Written problem
Copy out the records below word for word, keeping every line unchanged.

Supplied records
+---+
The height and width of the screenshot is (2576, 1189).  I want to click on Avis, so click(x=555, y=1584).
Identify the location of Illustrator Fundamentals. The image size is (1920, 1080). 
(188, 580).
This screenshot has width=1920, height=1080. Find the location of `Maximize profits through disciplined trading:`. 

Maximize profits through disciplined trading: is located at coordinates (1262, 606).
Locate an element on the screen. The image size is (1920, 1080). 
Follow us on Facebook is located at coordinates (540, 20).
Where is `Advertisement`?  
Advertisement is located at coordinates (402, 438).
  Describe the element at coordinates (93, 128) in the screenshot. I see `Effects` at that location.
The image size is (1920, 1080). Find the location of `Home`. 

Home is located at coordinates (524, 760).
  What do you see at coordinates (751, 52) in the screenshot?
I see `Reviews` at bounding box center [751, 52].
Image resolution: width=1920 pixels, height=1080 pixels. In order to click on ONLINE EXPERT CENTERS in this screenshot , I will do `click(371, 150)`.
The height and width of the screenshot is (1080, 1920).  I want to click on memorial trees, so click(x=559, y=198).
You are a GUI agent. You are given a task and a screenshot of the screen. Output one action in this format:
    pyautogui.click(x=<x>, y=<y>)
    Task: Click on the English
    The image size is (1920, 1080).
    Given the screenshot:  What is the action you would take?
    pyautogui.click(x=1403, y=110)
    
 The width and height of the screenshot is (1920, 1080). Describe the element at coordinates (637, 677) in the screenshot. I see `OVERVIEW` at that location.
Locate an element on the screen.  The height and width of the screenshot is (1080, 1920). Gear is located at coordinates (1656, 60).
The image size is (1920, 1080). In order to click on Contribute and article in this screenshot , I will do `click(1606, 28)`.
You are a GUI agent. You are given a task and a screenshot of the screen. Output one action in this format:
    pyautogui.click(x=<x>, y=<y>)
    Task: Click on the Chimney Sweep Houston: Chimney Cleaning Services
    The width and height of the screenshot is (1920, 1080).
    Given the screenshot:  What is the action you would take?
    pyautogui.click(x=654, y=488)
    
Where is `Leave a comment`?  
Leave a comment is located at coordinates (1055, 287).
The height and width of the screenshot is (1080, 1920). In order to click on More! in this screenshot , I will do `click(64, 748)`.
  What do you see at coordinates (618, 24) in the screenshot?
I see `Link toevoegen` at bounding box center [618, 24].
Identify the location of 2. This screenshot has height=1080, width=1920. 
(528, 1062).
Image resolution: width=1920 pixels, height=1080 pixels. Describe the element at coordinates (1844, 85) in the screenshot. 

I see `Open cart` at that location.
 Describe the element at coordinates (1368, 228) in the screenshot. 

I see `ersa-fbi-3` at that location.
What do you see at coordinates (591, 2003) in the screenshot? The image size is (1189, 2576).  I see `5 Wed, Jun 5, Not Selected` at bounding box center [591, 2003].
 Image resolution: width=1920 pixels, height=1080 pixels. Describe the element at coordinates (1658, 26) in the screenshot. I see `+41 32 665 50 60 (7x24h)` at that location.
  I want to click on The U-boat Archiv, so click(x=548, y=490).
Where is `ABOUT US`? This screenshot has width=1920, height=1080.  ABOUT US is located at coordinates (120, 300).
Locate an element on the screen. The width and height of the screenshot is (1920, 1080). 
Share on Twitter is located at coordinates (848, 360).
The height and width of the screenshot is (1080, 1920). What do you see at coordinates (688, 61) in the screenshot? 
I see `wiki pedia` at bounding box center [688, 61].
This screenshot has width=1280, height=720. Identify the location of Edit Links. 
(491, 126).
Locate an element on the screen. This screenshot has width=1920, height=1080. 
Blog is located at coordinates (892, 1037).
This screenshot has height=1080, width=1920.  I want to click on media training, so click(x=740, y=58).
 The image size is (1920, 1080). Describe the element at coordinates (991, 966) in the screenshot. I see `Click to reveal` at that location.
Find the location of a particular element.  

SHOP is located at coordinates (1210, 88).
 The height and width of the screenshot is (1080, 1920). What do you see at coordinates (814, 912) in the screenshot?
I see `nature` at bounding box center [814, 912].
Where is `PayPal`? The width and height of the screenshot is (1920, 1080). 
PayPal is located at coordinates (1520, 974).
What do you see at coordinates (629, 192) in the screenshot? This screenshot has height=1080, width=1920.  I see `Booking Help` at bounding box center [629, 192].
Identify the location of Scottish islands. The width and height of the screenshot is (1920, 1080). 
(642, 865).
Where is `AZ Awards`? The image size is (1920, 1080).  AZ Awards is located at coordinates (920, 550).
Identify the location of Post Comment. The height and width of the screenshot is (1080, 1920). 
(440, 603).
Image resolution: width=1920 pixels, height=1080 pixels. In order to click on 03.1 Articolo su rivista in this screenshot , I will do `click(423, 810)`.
+---+
Task solution
The height and width of the screenshot is (2576, 1189).  I want to click on Avis, so click(x=555, y=1584).
Identify the location of Illustrator Fundamentals. The image size is (1920, 1080). 
(188, 580).
This screenshot has width=1920, height=1080. Find the location of `Maximize profits through disciplined trading:`. 

Maximize profits through disciplined trading: is located at coordinates (1262, 606).
Locate an element on the screen. The image size is (1920, 1080). 
Follow us on Facebook is located at coordinates (540, 20).
Where is `Advertisement`?  
Advertisement is located at coordinates (402, 438).
  Describe the element at coordinates (93, 128) in the screenshot. I see `Effects` at that location.
The image size is (1920, 1080). Find the location of `Home`. 

Home is located at coordinates (524, 760).
  What do you see at coordinates (751, 52) in the screenshot?
I see `Reviews` at bounding box center [751, 52].
Image resolution: width=1920 pixels, height=1080 pixels. In order to click on ONLINE EXPERT CENTERS in this screenshot , I will do `click(371, 150)`.
The height and width of the screenshot is (1080, 1920).  I want to click on memorial trees, so click(x=559, y=198).
You are a GUI agent. You are given a task and a screenshot of the screen. Output one action in this format:
    pyautogui.click(x=<x>, y=<y>)
    Task: Click on the English
    The image size is (1920, 1080).
    Given the screenshot:  What is the action you would take?
    pyautogui.click(x=1403, y=110)
    
 The width and height of the screenshot is (1920, 1080). Describe the element at coordinates (637, 677) in the screenshot. I see `OVERVIEW` at that location.
Locate an element on the screen.  The height and width of the screenshot is (1080, 1920). Gear is located at coordinates (1656, 60).
The image size is (1920, 1080). In order to click on Contribute and article in this screenshot , I will do `click(1606, 28)`.
You are a GUI agent. You are given a task and a screenshot of the screen. Output one action in this format:
    pyautogui.click(x=<x>, y=<y>)
    Task: Click on the Chimney Sweep Houston: Chimney Cleaning Services
    The width and height of the screenshot is (1920, 1080).
    Given the screenshot:  What is the action you would take?
    pyautogui.click(x=654, y=488)
    
Where is `Leave a comment`?  
Leave a comment is located at coordinates (1055, 287).
The height and width of the screenshot is (1080, 1920). In order to click on More! in this screenshot , I will do `click(64, 748)`.
  What do you see at coordinates (618, 24) in the screenshot?
I see `Link toevoegen` at bounding box center [618, 24].
Identify the location of 2. This screenshot has height=1080, width=1920. 
(528, 1062).
Image resolution: width=1920 pixels, height=1080 pixels. Describe the element at coordinates (1844, 85) in the screenshot. 

I see `Open cart` at that location.
 Describe the element at coordinates (1368, 228) in the screenshot. 

I see `ersa-fbi-3` at that location.
What do you see at coordinates (591, 2003) in the screenshot? The image size is (1189, 2576).  I see `5 Wed, Jun 5, Not Selected` at bounding box center [591, 2003].
 Image resolution: width=1920 pixels, height=1080 pixels. Describe the element at coordinates (1658, 26) in the screenshot. I see `+41 32 665 50 60 (7x24h)` at that location.
  I want to click on The U-boat Archiv, so click(x=548, y=490).
Where is `ABOUT US`? This screenshot has width=1920, height=1080.  ABOUT US is located at coordinates (120, 300).
Locate an element on the screen. The width and height of the screenshot is (1920, 1080). 
Share on Twitter is located at coordinates (848, 360).
The height and width of the screenshot is (1080, 1920). What do you see at coordinates (688, 61) in the screenshot? 
I see `wiki pedia` at bounding box center [688, 61].
This screenshot has width=1280, height=720. Identify the location of Edit Links. 
(491, 126).
Locate an element on the screen. This screenshot has width=1920, height=1080. 
Blog is located at coordinates (892, 1037).
This screenshot has height=1080, width=1920.  I want to click on media training, so click(x=740, y=58).
 The image size is (1920, 1080). Describe the element at coordinates (991, 966) in the screenshot. I see `Click to reveal` at that location.
Find the location of a particular element.  

SHOP is located at coordinates (1210, 88).
 The height and width of the screenshot is (1080, 1920). What do you see at coordinates (814, 912) in the screenshot?
I see `nature` at bounding box center [814, 912].
Where is `PayPal`? The width and height of the screenshot is (1920, 1080). 
PayPal is located at coordinates (1520, 974).
What do you see at coordinates (629, 192) in the screenshot? This screenshot has height=1080, width=1920.  I see `Booking Help` at bounding box center [629, 192].
Identify the location of Scottish islands. The width and height of the screenshot is (1920, 1080). 
(642, 865).
Where is `AZ Awards`? The image size is (1920, 1080).  AZ Awards is located at coordinates (920, 550).
Identify the location of Post Comment. The height and width of the screenshot is (1080, 1920). 
(440, 603).
Image resolution: width=1920 pixels, height=1080 pixels. In order to click on 03.1 Articolo su rivista in this screenshot , I will do `click(423, 810)`.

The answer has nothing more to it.